For detailed API documentation, see API.md.

Cost Considerations

[!IMPORTANT] This library deploys AWS resources that incur costs:
Inferentia2 instances (EC2) - Significant hourly costs
Application Load Balancer - Hourly and data processing charges
NAT Gateway - Hourly and data processing charges
S3 storage - Storage and request charges
Data transfer - Charges for data transfer out

For cost estimates, use the AWS Pricing Calculator.

Cost optimization tips:

Use Spot Instances for compilation jobs (can save up to 90%)
Delete resources when not in use (cdk destroy)
Use appropriate instance sizes for your workload
Monitor usage with AWS Cost Explorer

Troubleshooting

Common Issues

Issue: "Service quota exceeded for Inferentia2 instances"

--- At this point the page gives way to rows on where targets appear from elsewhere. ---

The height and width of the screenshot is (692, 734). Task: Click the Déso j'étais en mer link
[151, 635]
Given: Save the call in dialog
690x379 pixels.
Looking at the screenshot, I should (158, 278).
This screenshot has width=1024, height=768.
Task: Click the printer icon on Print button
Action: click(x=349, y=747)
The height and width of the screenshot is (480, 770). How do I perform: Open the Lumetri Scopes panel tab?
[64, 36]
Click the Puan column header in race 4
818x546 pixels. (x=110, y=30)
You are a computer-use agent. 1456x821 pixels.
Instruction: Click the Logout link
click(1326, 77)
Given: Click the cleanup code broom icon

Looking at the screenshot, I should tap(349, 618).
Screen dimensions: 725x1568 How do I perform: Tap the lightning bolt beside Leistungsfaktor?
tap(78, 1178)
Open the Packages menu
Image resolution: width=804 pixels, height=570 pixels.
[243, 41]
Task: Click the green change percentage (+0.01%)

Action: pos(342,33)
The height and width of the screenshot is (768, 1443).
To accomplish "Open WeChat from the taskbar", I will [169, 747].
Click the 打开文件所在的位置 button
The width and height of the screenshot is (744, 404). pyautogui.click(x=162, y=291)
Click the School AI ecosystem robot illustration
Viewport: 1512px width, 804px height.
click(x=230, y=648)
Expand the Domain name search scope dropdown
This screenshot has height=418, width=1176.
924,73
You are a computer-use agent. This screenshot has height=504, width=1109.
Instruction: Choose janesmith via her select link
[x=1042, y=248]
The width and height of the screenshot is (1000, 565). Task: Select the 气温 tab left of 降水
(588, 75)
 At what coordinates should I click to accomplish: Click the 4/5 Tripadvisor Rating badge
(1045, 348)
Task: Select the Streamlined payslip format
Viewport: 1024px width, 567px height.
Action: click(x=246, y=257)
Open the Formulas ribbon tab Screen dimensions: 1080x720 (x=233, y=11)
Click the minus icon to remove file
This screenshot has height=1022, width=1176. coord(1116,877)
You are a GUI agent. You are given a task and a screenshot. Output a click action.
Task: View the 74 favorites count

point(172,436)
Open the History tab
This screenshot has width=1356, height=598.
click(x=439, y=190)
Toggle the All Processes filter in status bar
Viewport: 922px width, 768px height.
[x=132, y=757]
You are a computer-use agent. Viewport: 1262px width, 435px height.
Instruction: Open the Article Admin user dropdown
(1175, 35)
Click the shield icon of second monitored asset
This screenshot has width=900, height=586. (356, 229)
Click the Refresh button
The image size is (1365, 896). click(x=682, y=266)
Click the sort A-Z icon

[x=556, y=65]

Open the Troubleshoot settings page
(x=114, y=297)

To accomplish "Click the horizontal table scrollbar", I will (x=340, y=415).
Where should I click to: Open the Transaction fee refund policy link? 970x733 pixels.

Solution: Request a quota increase via the Service Quotas console
Navigate to: EC2 → Running On-Demand Inf instances

Issue: "Compilation job fails"

Check AWS Batch job logs in CloudWatch Logs
Verify the model exists on HuggingFace
Ensure sufficient disk space and memory for the model size

Issue: "ECS tasks fail to start"

Check ECS task logs in CloudWatch
Verify S3 bucket permissions
Ensure the compiled model exists in S3

Issue: "Health check failures"

Increase health check grace period
Verify security group rules allow ALB to reach ECS tasks
Check container logs for startup errors

Debugging

View logs in CloudWatch:

# Batch job logs
aws logs tail /aws/batch/job --follow

# ECS task logs
aws logs tail /ecs/vllm-inference --follow

Security Best Practices

Secrets Management: Always use AWS Secrets Manager for sensitive data (HuggingFace tokens, API keys)
IAM Roles: Follow the principle of least privilege for IAM roles
VPC Configuration:
- Deploy ECS tasks in private subnets
- Use security groups to restrict traffic
- Enable VPC Flow Logs for monitoring
S3 Buckets:
- Enable encryption at rest
- Use bucket policies to restrict access
- Enable versioning for compiled models
ALB:
- Use HTTPS with ACM certificates in production
- Enable access logs for auditing

Contributing

Contributions are welcome! Please feel free to submit a Pull Request.

License

This library is licensed under the Apache-2.0 License. See the LICENSE file.